What is the AI Safety Camp?
Would you like to work on AI safety or strategy research and are looking for a concrete way to get started? We are organizing this camp for aspiring AI safety and strategy researchers. At the camp, you:
- build connections with others in the field
- build your research portfolio
- receive feedback on your research ideas and help others with theirs
- make concrete progress on open AI safety research questions
Read more about the last research camp here, including a summary of the produced research.
What’s the structure of the camp?
The camp is preceded by 7 weeks of preparation in form of an online study group of 3-5 people, followed by a 10-day intensive camp with the aim of creating and publishing a research paper, extensive blog post, or github repository.
What will attendants work on?
Participants will work in groups on tightly-defined research projects, for example in the following areas:
- Strategy and Policy
- Agent Foundations (decision theory, subsystem alignment, embedded world models, MIRI-style)
- Value learning (IRL, approval-directed agents, wireheading, …)
- Corrigibility / Interruptibility
- Side Effects, Safe Exploration
- Scalable & Informed Oversight
- Robustness (distributional shift, adversarial examples)
- Human Values (including philosophical and psychological approaches)
When and where?
4–14 October 2018, in Prague, Czech Republic.
Pricing
Attendance is free.
Apply
Applications and more information on aisafetycamp.com
Oh I agree that for many ideas to be attractive, they have to gain a promising character. I wouldn't reduce the measure of pursuit worthiness of scientific hypotheses to the evidence of their success though: this measure is rather a matter of prospective values, which have to do with a feasible methodology (how many research paths we have despite current problems and anomalies?). But indeed, sometimes research may proceed simply as tapping in the dark, in spite all the good methodological proposals (as e.g. it might have been the case in the research on protein synthesis in the mid 20th c.).

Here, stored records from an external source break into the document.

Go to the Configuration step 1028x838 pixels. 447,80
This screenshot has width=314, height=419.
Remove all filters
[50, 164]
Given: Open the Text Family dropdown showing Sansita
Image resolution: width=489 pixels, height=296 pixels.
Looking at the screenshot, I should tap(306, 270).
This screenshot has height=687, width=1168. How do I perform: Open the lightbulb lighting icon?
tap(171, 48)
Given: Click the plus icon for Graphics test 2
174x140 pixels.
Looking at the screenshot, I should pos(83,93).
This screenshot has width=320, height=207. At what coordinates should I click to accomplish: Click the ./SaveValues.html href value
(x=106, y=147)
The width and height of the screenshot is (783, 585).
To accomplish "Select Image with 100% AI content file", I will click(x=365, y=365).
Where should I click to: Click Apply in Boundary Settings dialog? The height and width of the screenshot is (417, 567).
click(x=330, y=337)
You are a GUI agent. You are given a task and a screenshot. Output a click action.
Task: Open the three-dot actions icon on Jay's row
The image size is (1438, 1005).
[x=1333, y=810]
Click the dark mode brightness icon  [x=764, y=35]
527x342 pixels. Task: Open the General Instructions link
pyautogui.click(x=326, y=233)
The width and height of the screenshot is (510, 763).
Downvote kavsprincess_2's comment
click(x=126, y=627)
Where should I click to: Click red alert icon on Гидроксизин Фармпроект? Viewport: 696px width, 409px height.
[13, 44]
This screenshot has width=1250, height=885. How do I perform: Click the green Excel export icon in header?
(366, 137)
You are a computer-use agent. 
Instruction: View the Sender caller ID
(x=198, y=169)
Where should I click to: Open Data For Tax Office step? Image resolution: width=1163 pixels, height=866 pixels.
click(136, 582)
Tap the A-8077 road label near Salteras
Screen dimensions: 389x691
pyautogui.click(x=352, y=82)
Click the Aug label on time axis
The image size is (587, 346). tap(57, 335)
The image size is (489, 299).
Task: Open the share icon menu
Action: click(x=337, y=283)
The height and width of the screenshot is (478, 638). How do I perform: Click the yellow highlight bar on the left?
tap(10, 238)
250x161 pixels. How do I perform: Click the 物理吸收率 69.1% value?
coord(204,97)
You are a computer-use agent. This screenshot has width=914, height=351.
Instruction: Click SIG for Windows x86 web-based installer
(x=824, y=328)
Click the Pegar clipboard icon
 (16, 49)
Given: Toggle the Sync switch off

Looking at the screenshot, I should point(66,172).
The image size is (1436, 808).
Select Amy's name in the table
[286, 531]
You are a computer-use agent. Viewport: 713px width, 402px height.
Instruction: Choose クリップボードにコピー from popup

However, my point was simply the question: does such an investment in future proposals outweigh the investment in other topics, so that it should be funded from an EA budget rather than from existing public funds? Again: I very much encourage such camps. Just not on the account of spending the cash meant for effectively reducing suffering (due to these projects being highly risky and due to the fact that they are already heavily funded by say OpPhil).
My point (and remmelt's) was that public funds would be harder/more time (and resource) consuming to get.
There is currently a gap at the low end (OpenPhil is too big to spend time on funding such small projects).
And Good Ventures/OpenPhil also already fill a lot of the gap in funding programs with track records of effectively reducing suffering.